- **TASK PROMPT**: Name every public package registry that the passage below on package registries gives as an example in its opening list.

- **READING PASSAGE**:
=======

All sufficiently big public package registries are a mess full of malware, name squatting, and drama:
- crates.io has a single user owning names like “any”, “bash”, and “class”.
- npmjs.com had a drama with left-pad when a single maintainer of a single one-liner package broke the internet.
- pypi.org appears in tech news monthly with another group of researchers discovering another malware campaign.
Today PyPI malware made news yet again, so I decided to take a look at the other side of PyPI: name squatting and some other interesting stats along the way.
Get the data
We could manually try random package names and check their owner but there is a better way. Seth Michael Larson, the Security Developer-in-Residence at the Python Software Foundation has a public repository pypi-data with a partial dump of the PyPI database.
- Download the latest dump. If you want to reproduce my results, pick the same as I’m going to use: 2023-10-31 (spooky! 🎃).
- Extract:
gunzip pypi.db.gz
. - Either open the dump in the sqlite CLI (
sqlite3 pypi.db
) or use the DB Browser for SQLite GUI which is very cool (but may crash if you’re not careful with queries you run).

=======

- **PROVIDED INFORMATION**:
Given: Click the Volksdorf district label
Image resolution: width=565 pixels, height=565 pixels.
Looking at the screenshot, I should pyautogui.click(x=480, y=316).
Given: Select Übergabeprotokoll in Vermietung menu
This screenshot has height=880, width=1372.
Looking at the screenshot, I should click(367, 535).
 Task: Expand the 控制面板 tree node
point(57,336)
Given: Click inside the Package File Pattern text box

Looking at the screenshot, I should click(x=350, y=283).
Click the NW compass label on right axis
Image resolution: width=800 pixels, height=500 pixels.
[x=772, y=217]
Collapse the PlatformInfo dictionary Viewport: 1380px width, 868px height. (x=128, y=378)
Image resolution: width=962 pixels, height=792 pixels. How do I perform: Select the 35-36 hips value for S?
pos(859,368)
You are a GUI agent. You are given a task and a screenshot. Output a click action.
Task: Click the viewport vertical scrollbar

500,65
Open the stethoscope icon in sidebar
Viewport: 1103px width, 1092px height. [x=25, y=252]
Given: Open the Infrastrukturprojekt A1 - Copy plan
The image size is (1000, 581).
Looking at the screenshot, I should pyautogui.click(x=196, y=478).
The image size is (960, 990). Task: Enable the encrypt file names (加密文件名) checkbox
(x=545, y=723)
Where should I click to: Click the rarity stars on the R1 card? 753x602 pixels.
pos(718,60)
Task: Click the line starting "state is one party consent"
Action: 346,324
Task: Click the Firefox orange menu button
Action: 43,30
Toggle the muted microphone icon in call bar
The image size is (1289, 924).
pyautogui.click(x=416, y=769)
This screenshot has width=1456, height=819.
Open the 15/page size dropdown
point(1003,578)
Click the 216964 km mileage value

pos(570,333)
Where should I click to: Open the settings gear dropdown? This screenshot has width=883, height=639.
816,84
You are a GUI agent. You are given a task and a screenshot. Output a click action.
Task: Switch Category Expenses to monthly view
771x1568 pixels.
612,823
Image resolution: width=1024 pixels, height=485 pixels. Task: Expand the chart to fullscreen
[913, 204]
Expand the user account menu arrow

=======

- **RESULT OF THIS EXERCISE**: crates.io, npmjs.com, pypi.org